In this paper, we propose a novel interpretation technique for the miRNA target prediction models working with the 2D-binding representation of input sequences. The 2D-binding representation encodes interactions between sequences, allowing the interpretation technique to work in the context of interactions, not sequences. This interpretation provides an understandable visualization of the miRNA:target site interaction in the form of base pairing with the importance scores for each position. It can be further used as a proxy for studying the biological concepts learned by the neural network. We present several applications, such as identifying classes of miRNA binding activities (including seed and non-seed binding) and enhancing the target site predictions by narrowing it to the length of miRNA. All the code and data are available at https://github.com/katarinagresova/DeepExperiment.

2. Materials and Methods

2.1. Datasets and Models

MiRNA:target site interaction datasets introduced in Klimentova et al., 2022 [28] were retrieved from the GitHub repository (https://github.com/ML-Bioinfo-CEITEC/miRBind, date accessed: 9 December 2022). Positive miRNA:target interactions originates from the Helwak et al., 2013 CLASH experiment [29]. Klimentova et al., 2022 standardized the length of miRNA sequences to 20 nt, anchored by the 5′ end of the miRNA. The length of target sequences was standardized to 50 nt by centering and either clipping the sequence or extending it using the hyb reference [48]. These processed miRNA:target pairs were called the positive dataset. As explained in Klimentova et al., 2022, the negative set was constructed by matching real target sequences with random miRNAs from the same experiment excluding the miRNA:target pairs from the positive set.
The trained models introduced in Klimentova et al., 2022 [28], namely miRBind and CNN_model_1_20_optimized, were downloaded from the GitHub repository (https://github.com/ML-Bioinfo-CEITEC/miRBind, Date accessed: 9 December 2022). Authors used a modified version of ResNet [49] as a miRBind architecture and a convolutional neural network architecture [50] for the CNN_model_1_20_optimized model. Both models use a two-dimensional representation of miRNA and the putative target site, in which any Watson–Crick binding nucleotide pair is represented by 1, and any non-binding pair by 0, as an input. For the miRNA of length 20 nt and target site of length 50 nt, the result is a 50 × 20 two-dimensional matrix of 1 s and 0 s (Figure 1a).

2.2. Attribution Scores

Attribution scores were computed using two implementations of the SHAP explanation method [47]—DeepExplainer and GradientExplainer—both available in the shap python package (https://github.com/slundberg/shap, date accessed: 9 December 2022). DeepExplainer implementation builds on a connection with DeepLIFT [45], while GradientExplainer builds on ideas from Integrated Gradients [44] and SmoothGrad [51]. Attribution scores highlight areas within the input that contribute positively or negatively to a model’s decision.
The SHAP explanation method is based on principles of the Shapley value. The Shapley value [52] is a widely used method for explaining the outputs of a model and understanding the relationship between the features of the data and the model’s predictions. By assuming that each feature is a “player” in a game where the prediction is the “payout”, the Shapley value provides a fair way to distribute the payout among the features.

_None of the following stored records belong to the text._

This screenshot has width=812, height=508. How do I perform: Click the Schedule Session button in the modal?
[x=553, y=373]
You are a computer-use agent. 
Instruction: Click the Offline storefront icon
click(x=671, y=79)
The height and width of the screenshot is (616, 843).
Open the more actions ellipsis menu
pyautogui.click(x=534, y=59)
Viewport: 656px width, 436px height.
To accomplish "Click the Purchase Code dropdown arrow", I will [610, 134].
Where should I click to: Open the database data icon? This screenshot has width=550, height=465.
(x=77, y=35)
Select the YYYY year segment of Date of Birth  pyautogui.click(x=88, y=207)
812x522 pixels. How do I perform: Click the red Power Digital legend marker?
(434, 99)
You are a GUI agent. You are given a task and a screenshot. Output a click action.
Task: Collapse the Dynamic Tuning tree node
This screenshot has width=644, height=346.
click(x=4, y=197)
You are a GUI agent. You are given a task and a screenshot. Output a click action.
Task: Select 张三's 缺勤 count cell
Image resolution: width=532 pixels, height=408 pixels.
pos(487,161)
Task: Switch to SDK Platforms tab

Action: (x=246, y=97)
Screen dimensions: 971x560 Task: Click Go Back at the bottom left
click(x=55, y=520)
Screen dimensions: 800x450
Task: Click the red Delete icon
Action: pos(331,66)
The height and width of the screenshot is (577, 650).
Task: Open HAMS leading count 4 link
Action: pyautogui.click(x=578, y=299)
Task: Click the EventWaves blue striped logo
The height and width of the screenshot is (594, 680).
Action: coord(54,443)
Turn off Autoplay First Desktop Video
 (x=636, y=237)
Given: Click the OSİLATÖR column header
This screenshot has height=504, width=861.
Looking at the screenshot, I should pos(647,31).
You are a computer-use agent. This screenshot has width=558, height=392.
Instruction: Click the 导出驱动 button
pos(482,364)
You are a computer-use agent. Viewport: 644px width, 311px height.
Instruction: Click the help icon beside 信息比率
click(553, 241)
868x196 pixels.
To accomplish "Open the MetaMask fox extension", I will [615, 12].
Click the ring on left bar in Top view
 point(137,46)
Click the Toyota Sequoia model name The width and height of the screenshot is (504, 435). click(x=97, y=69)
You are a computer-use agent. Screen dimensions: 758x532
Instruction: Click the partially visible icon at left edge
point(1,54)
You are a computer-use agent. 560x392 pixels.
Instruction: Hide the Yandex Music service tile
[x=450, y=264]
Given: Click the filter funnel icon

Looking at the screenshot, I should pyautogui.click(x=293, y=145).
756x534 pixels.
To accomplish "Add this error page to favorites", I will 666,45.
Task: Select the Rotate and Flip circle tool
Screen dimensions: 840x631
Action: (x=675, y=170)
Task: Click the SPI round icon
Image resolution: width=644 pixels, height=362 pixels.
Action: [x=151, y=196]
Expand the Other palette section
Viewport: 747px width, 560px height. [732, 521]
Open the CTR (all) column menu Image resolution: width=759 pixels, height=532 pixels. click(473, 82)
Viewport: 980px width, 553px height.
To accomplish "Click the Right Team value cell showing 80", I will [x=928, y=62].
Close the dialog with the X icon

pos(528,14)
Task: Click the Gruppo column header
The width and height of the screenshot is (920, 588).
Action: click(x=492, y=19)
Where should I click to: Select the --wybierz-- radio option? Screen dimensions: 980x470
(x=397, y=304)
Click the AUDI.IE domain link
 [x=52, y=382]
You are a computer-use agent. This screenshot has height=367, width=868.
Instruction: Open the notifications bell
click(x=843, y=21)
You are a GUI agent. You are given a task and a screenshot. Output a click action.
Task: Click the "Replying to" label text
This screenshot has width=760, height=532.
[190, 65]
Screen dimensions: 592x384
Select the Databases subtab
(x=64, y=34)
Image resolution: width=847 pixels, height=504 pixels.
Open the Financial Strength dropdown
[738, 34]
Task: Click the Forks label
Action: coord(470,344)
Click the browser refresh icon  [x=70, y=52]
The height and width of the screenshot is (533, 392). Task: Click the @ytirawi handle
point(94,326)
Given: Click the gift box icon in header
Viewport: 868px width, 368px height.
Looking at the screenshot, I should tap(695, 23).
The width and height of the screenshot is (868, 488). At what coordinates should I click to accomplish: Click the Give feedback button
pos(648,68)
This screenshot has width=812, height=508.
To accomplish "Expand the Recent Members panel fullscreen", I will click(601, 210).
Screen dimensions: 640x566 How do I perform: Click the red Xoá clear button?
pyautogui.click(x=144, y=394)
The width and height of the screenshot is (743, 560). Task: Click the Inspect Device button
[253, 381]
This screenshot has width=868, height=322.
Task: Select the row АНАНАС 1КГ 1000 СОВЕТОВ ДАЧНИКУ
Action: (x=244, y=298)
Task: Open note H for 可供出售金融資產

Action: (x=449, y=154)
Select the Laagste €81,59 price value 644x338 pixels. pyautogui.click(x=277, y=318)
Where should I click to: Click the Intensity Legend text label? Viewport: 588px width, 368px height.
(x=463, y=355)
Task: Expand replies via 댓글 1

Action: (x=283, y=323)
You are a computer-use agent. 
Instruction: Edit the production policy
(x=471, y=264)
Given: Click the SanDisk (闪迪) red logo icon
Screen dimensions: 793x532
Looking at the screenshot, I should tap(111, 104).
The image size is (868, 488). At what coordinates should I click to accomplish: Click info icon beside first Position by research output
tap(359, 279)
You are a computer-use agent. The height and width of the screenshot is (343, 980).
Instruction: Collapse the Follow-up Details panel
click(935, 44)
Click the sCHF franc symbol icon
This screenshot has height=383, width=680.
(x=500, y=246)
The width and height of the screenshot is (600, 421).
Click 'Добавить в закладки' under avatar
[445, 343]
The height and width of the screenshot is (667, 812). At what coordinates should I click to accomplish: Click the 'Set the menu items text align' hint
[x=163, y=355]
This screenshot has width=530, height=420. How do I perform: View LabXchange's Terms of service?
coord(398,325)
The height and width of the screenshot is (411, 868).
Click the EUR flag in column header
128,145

In this paper, we utilized the SHAP explanation method [47] that computes Shapley values with one innovation: the Shapley value explanation is represented as an additive feature attribution method, a linear model.
The SHAP explanation method requires a model, the data sample, and a set of background samples as input parameters. In this study, we selected 100 background samples to be optimal in terms of computational time and variation in importance scores (Figure S1). The variation in importance scores was used to measure the variation in results between models using different random background samples. We computed variation and computation time for numbers of background samples of 10, 50 and then adding 50 background samples up to 500. Each point was averaged over 10 runs.
The output of the SHAP method is a matrix with the same shape as the input data sample. In this study, we used samples in the format of a 50 × 20 2D matrix of 1s and 0s (as proposed by Klimentová et al., 2022 [28], Figure 1a); therefore, the output is a 50 × 20 matrix of SHAP values for each pixel in the input sample (Figure 1b). For each class, the input pixel with assigned positive SHAP value increases the model’s probability to classify the input as a given class and the negative value decreases the probability. As for the case of data from Klimentová et al., 2022 with only two classes, attribution scores for the positive and negative class differ only in the sign, pixel, with a high positive value for one class and a highly negative value for the other class.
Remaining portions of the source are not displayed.